Ventesimo giorno di guerra in Sudan, con tregue annunciate e mai rispettate (anche l’ultima, quella dei sette giorni), civili gravemente in pericolo e frontiere dei Paesi limitrofi aperte per consentire agli sfollati di lasciare il Paese.
La preoccupazione più grande degli operatori umanitari è per i milioni di civili intrappolati a Khartoum, a Omdurman e in altri centri urbani, con temperature che superano i 40°, rimasti senza più cibo nè acqua.
«Le due forze armate hanno ripetutamente usato armi esplosive nelle aree urbane causando perdite di vite umane, danneggiando le infrastrutture più importanti e lasciando milioni di persone senza accesso alle risorse primarie», denuncia oggi Human Rights Watch.
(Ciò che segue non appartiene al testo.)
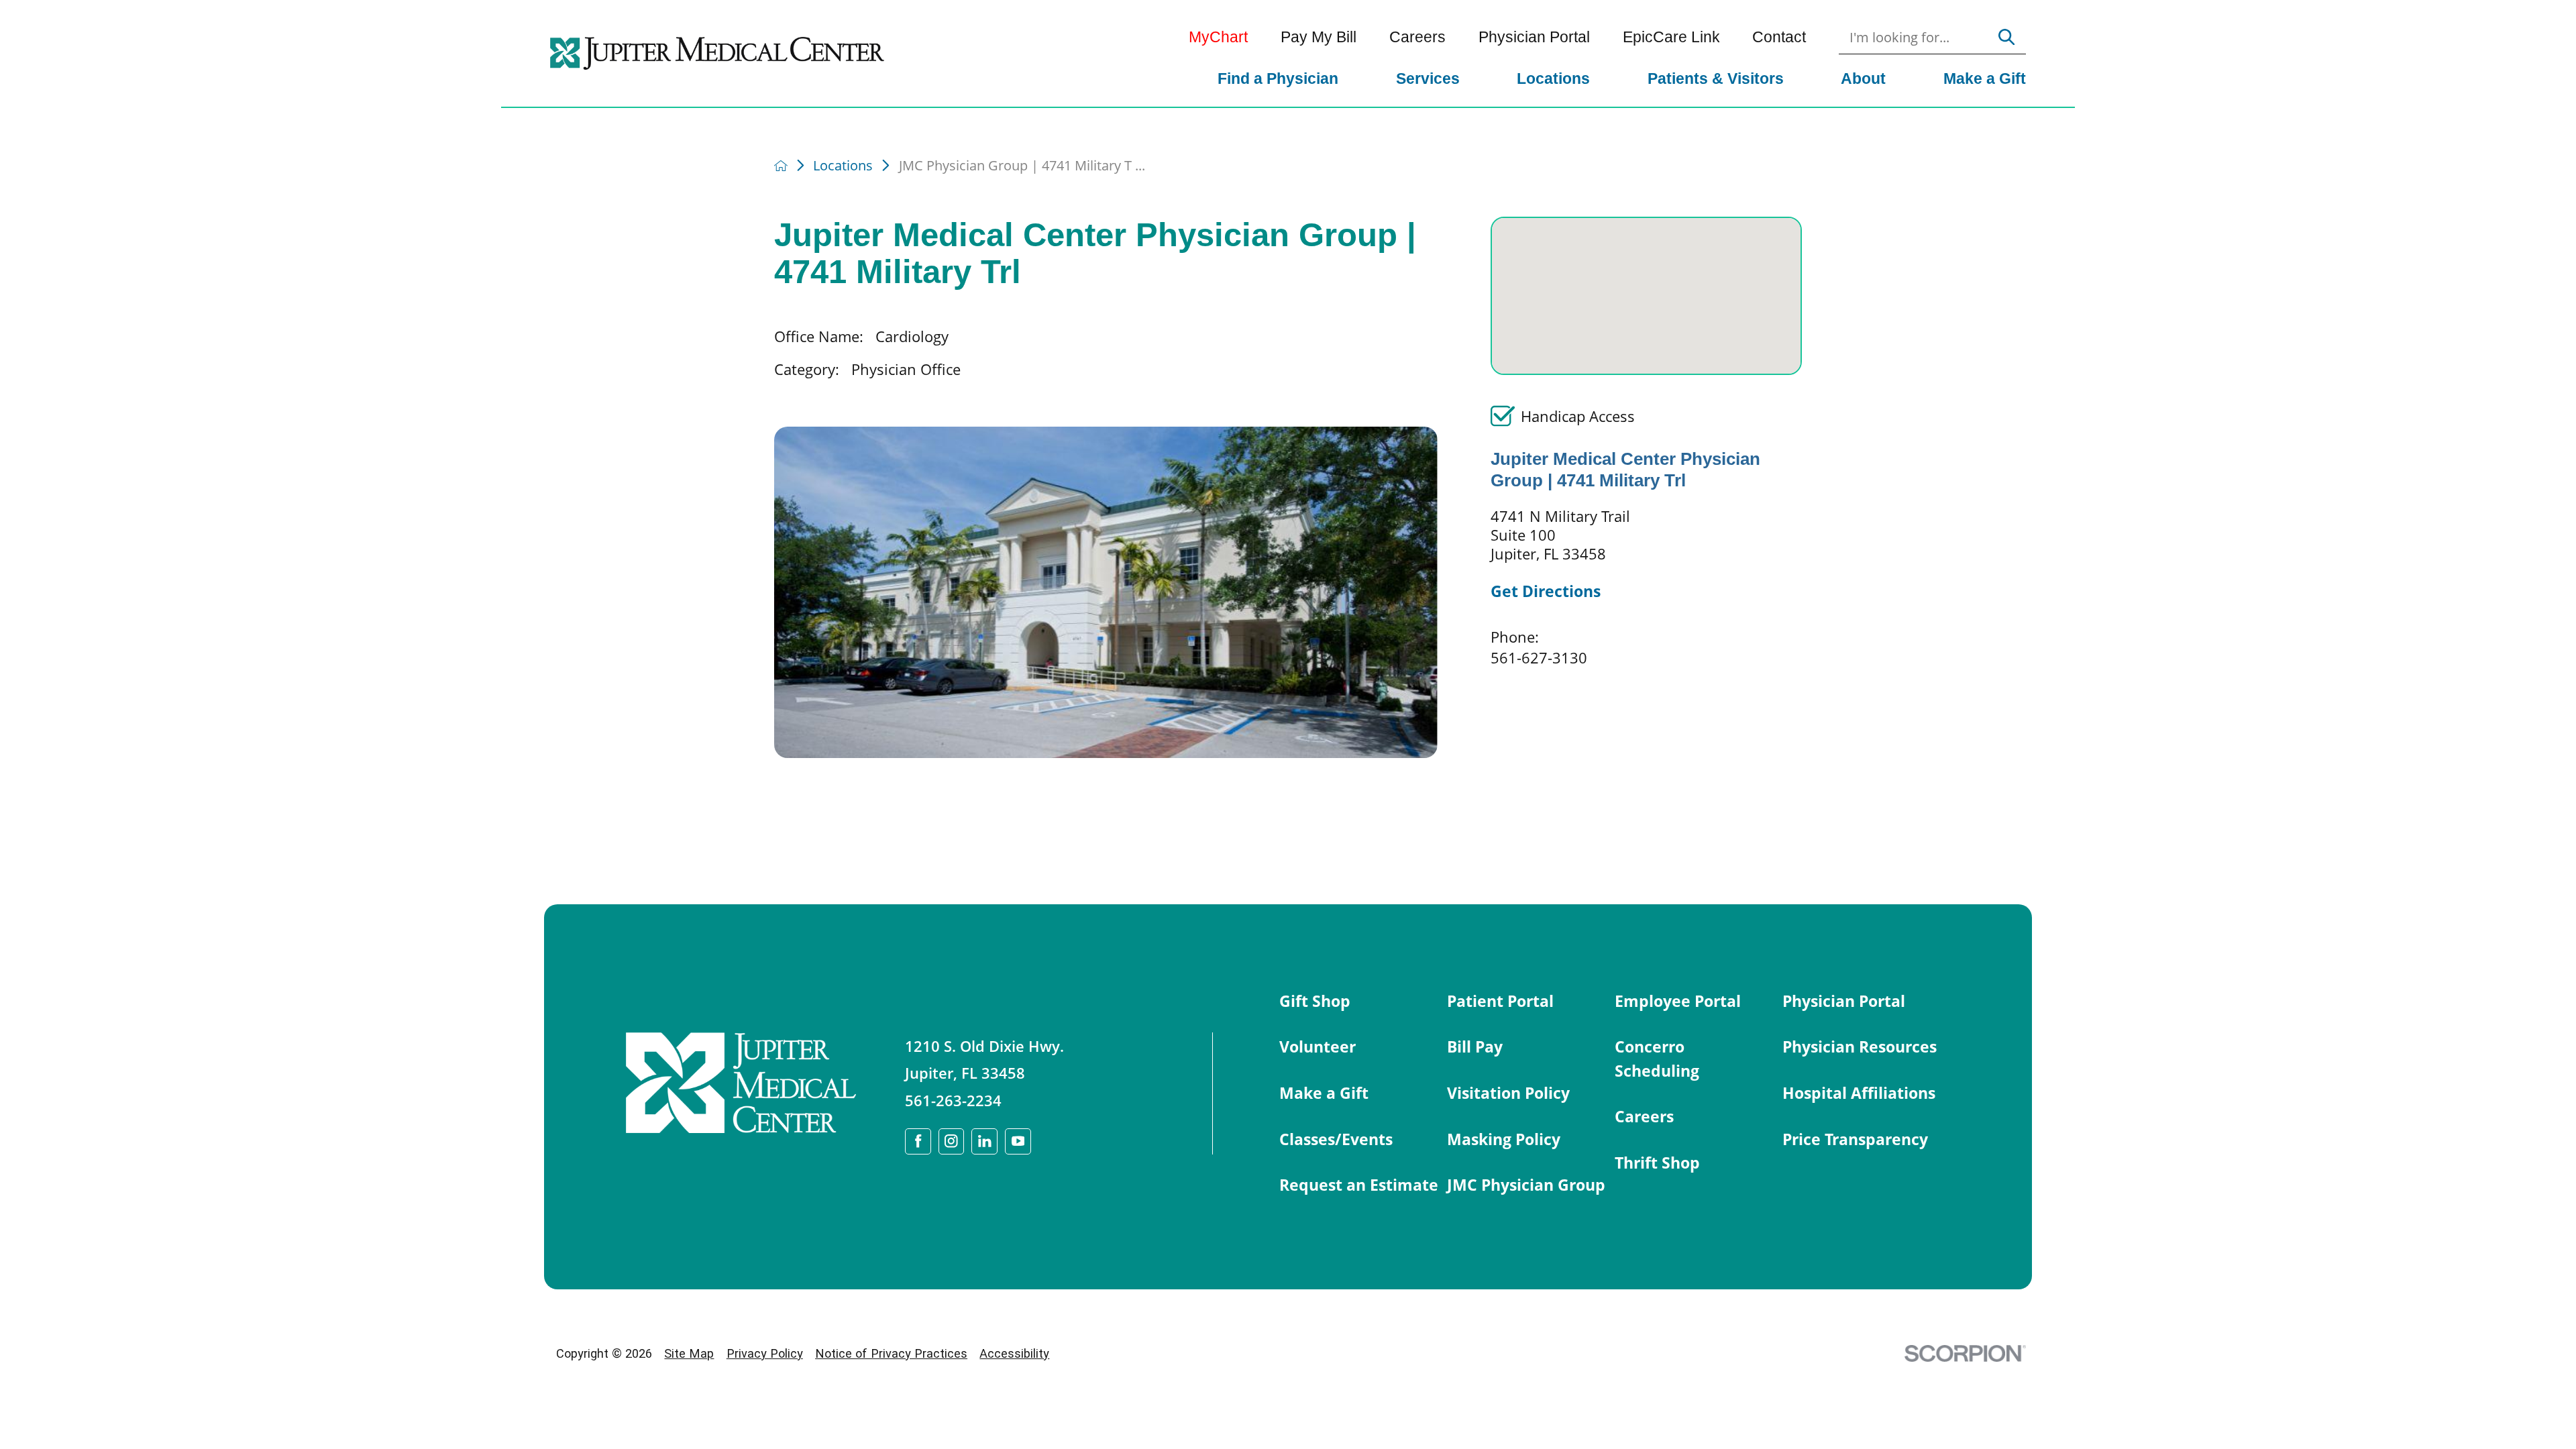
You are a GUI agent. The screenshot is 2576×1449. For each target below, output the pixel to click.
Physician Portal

E’ notizia di un giorno fa che sei carichi di scorte alimentari del Programma Alimentare Mondiale, fermi nella regione del Darfur, siano stati saccheggiati: non hanno ricevuto il via libera per arrivare nelle zone sotto assedio. (clicca qui)
Subito dopo aver perso tre dei suoi operatori, uccisi in Darfur all’inizio del conflitto, il Pam aveva sospeso gli aiuti, poi ripristinati. Ma il problema è farli arrivare.
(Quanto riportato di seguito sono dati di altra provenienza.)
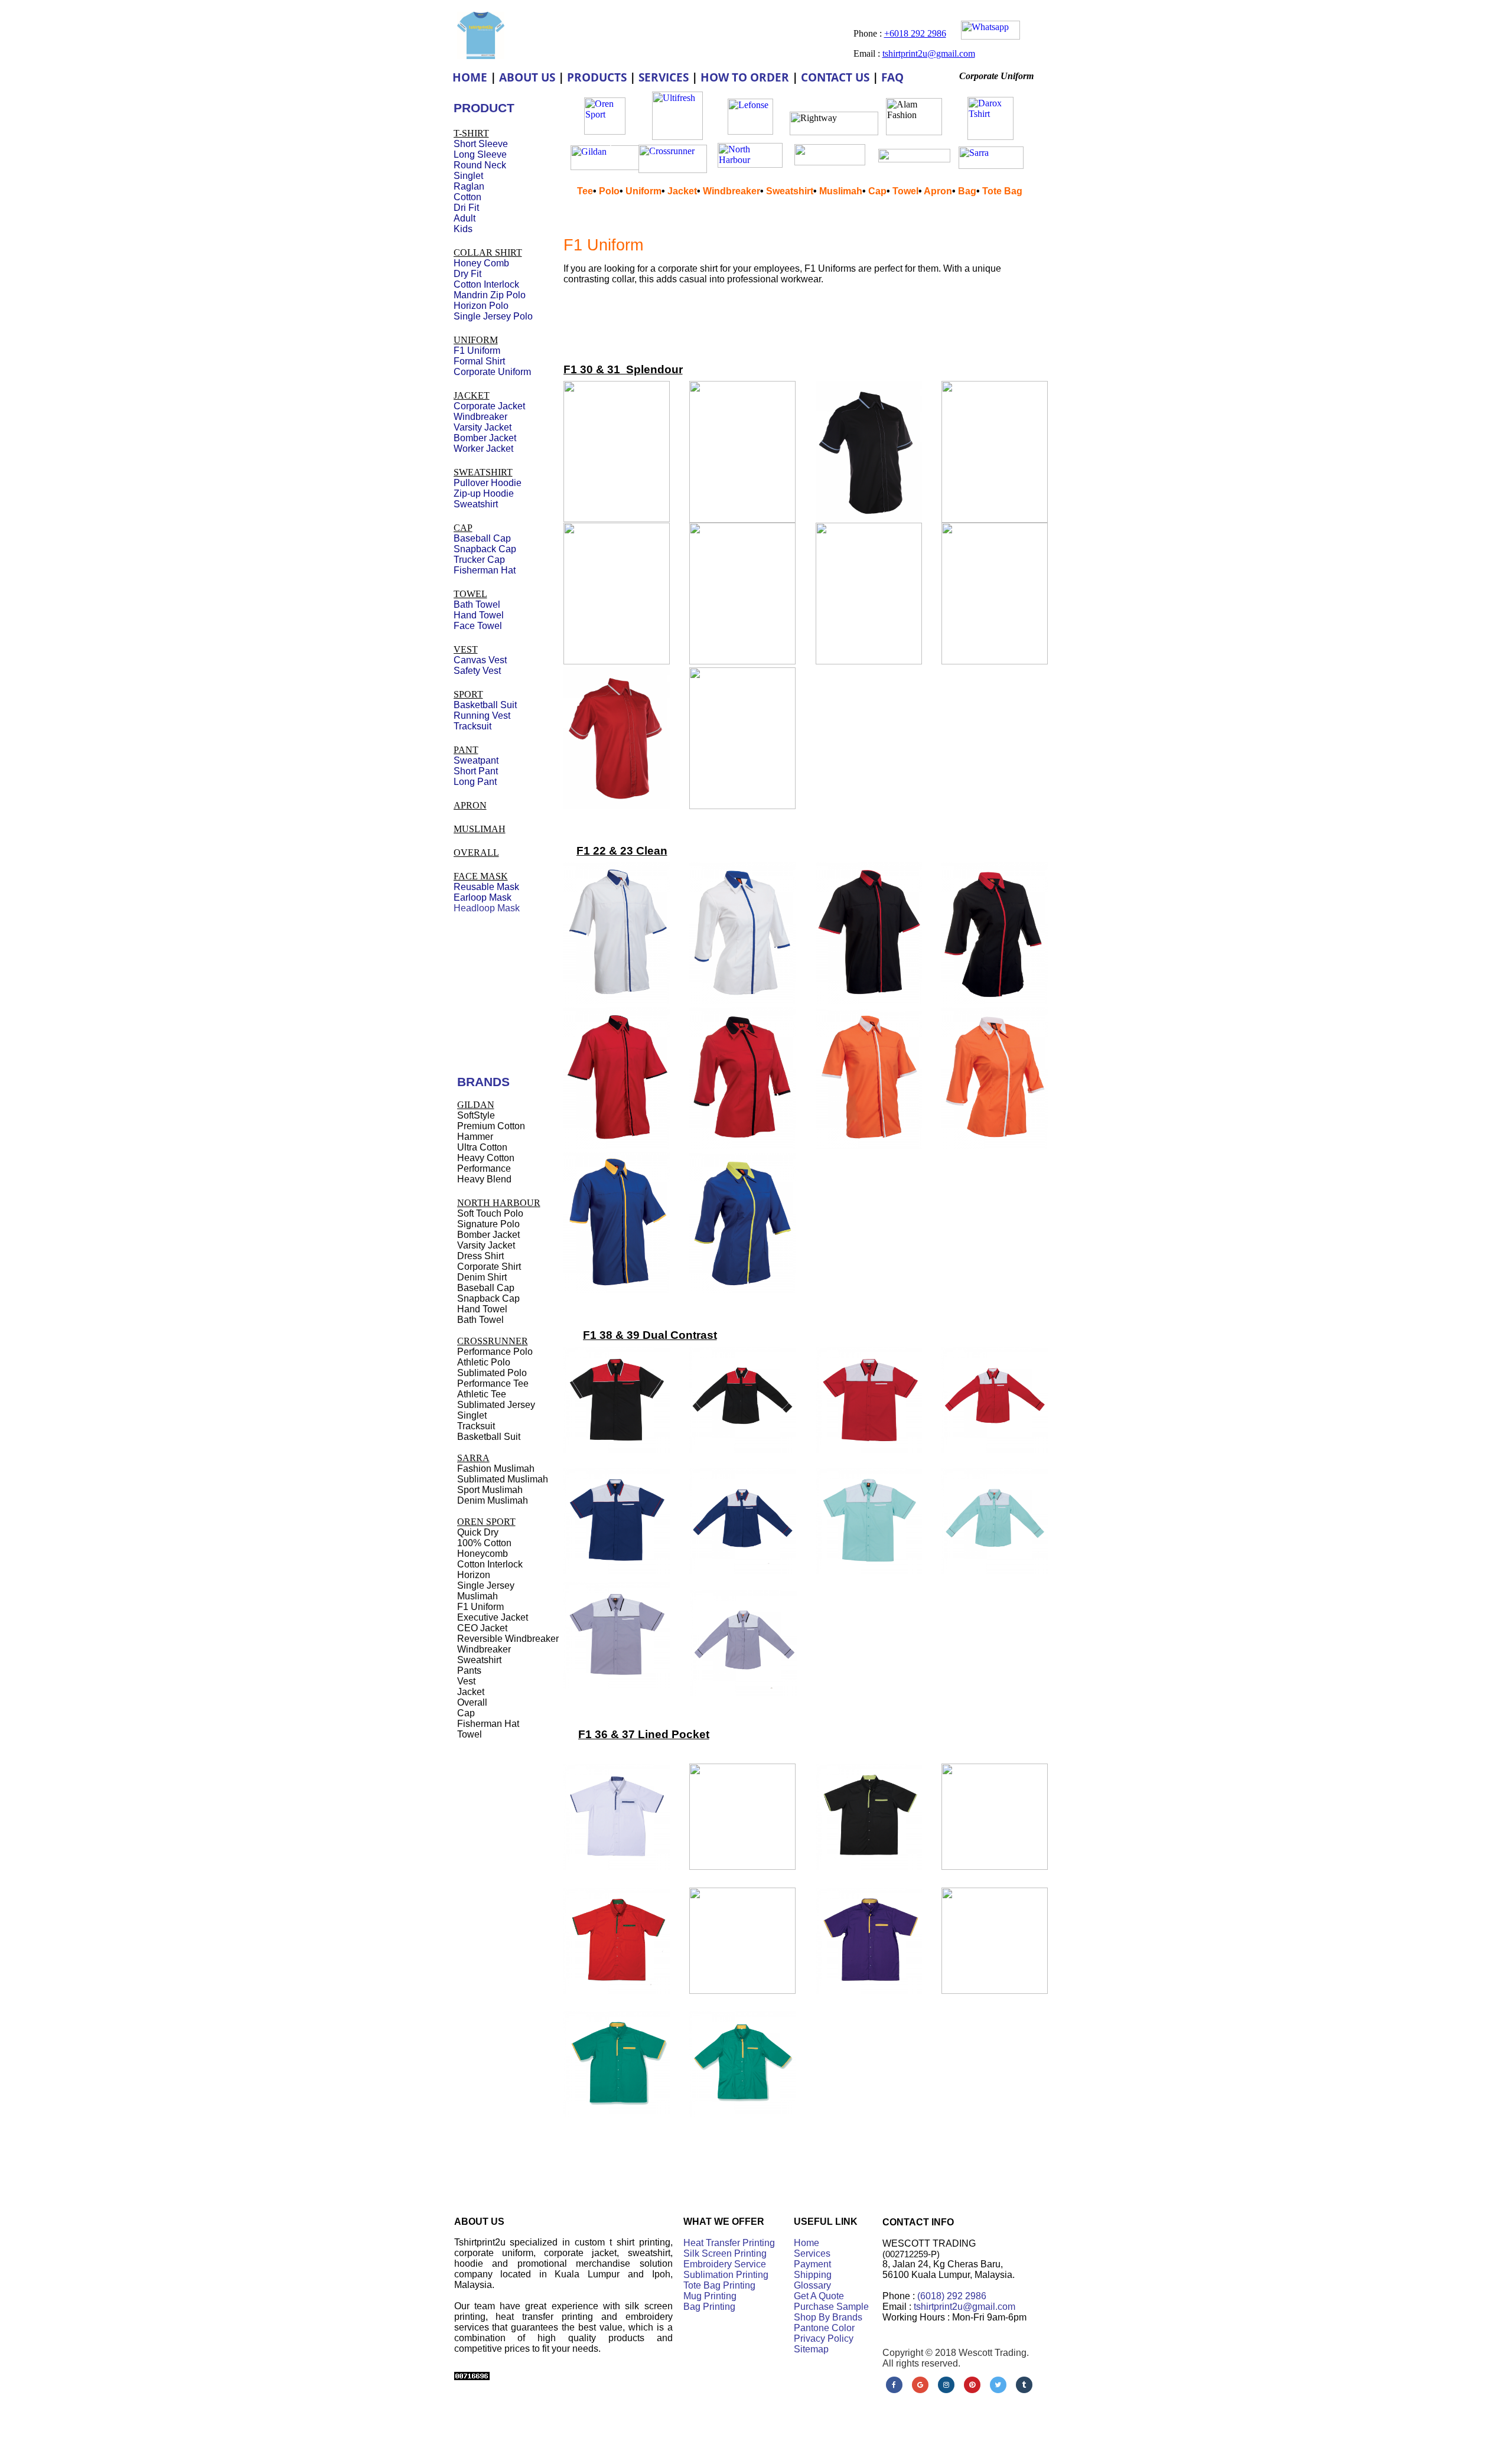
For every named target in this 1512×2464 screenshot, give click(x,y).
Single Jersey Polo (493, 316)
Un portavoce delle Nazioni Unite ha fatto sapere ieri che 17mila tonnellate di cibo su un carico di 80mila è stato trafugato prima di arrivare a destinazione.
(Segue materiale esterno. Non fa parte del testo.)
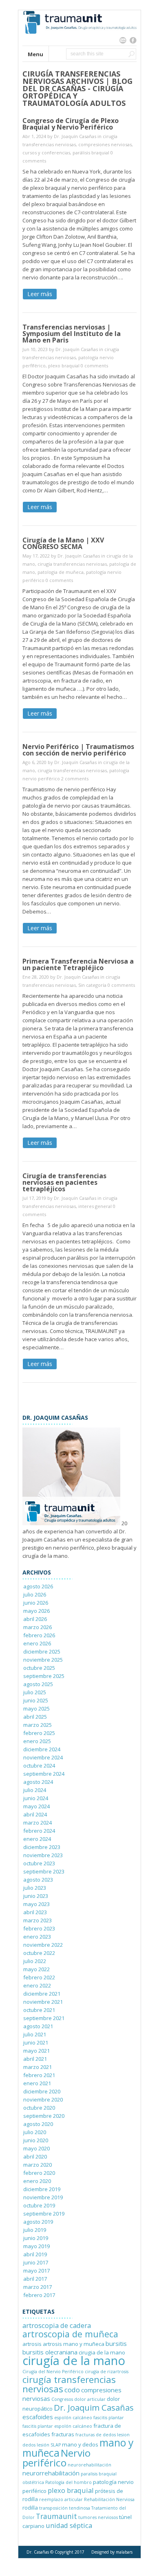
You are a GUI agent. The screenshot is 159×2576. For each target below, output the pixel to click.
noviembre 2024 (43, 1757)
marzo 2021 (37, 2067)
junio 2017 (35, 2262)
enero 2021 (37, 2083)
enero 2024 (37, 1839)
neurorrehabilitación (51, 2473)
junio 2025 (35, 1700)
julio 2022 (34, 1961)
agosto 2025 (38, 1684)
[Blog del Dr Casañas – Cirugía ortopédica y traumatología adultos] (79, 41)
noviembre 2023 (43, 1855)
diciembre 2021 (41, 1993)
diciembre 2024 (41, 1749)
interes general (95, 1206)
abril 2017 (35, 2278)
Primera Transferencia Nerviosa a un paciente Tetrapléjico (78, 964)
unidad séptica (69, 2525)
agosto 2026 (38, 1586)
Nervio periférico (56, 2457)
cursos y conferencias (46, 152)
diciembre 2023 (41, 1847)
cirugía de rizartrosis (106, 2371)
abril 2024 (35, 1814)
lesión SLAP (49, 2445)
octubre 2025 (39, 1667)
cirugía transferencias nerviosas (72, 564)
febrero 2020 (39, 2172)
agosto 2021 (38, 2026)
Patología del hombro (68, 2482)
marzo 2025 (37, 1724)
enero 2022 (37, 1985)
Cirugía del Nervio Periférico (53, 2371)
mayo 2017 (36, 2270)
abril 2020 (35, 2156)
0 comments (94, 365)
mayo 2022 (36, 1969)
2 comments (74, 778)
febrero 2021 (39, 2075)
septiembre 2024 (43, 1773)
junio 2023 (35, 1896)
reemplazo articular (61, 2499)
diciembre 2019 (41, 2189)
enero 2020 (37, 2181)
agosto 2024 (38, 1781)
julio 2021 (34, 2034)
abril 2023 (35, 1912)
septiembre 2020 (43, 2115)
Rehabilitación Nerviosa (109, 2499)
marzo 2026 (37, 1627)
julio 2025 (34, 1692)
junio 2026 (35, 1602)
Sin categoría (92, 985)
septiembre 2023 (43, 1871)
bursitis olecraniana (49, 2352)
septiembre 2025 (43, 1676)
«”Non stiamo chiedendo la luna – ha detto Martin Griffiths a capo degli aiuti umanitari delle UN – Stiamo chiedendo solo di far passare aiuti e persone, lo facciamo in qualsiasi Paese, anche senza ‘cessate il fuoco’».
Ma non in Sudan, evidentemente.
Dove i due generali in conflitto, Al-Bhuran e Hamedti, sono decisi a proseguire l’escalation militare nonostante le dichiarazioni di tregua e forse hanno difficoltà a tenere sotto controllo le impennate dei rispettivi eserciti.
«Temiamo un impatto sociale forte», ci spiega al telefono Alessandra Morelli, ex funzionaria dell’Unhcr oggi in pensione.
«Il flusso di rifugiati supera le 60mila persone e aumenterà – spiega – a meno che la violenza non si fermi.
Il paradosso è che molte persone dal Sud Sudan si erano trasferite proprio in Sudan durante la precedente guerra, e adesso sono costrette a tornare nel proprio Paese dove le cose non vanno bene»
Le agenzie delle Nazioni Unite sono presenti alle frontiere, la richiesta ai Paesi limitrofi da parte di Filippo Grandi, Alto Commissario delle Nazioni Unite per i Rifugiati, «è di tenere aperti i confini per accogliere», dice ancora Morelli.
I missionari salesiani che non hanno lasciato il Paese– esattamente come i comboniani e diversi altri – hanno fatto sapere che una bomba è caduta qualche giorno fa sul tetto del loro laboratorio di Khartoum.
«Per fortuna non c’era nessuno – dicono – Sotto alcuni proiettili raccolti in cortile.
I ribelli (l’esercito paramilitare ndr.) sono aiutati dai soldati del gruppo Wagner che proteggono le miniere d’oro in Darfur sfruttate dai russi».
“I comboniani ad Omdurman stanno abbastanza bene ma anche da loro il cibo scarseggia e sono molto preoccupati per la carenza d’acqua poiché tubi e condutture sono stati colpiti dai militari”, racconta una fonte missionaria.
E nel frattempo i civili, tra due fuochi, resistono e si affidano all’autodifesa: sono organizzati in comitati di resistenza.
«Non contiamo sui generali, perché sappiamo che a loro non importa di noi. Contiamo sulle persone», dicono.
«Con temperature che superano i 40° io normalmente dormo fuori, in giardino, ma sono troppo spaventata per farlo adesso: vedo i jet da combattimento sorvolare casa mia, ad Omdurman city, nonostante l’annuncio di ‘cessate-il-fuoco’», scrive sul sito della BBC la giornalista Zeinab Mohammed Salih.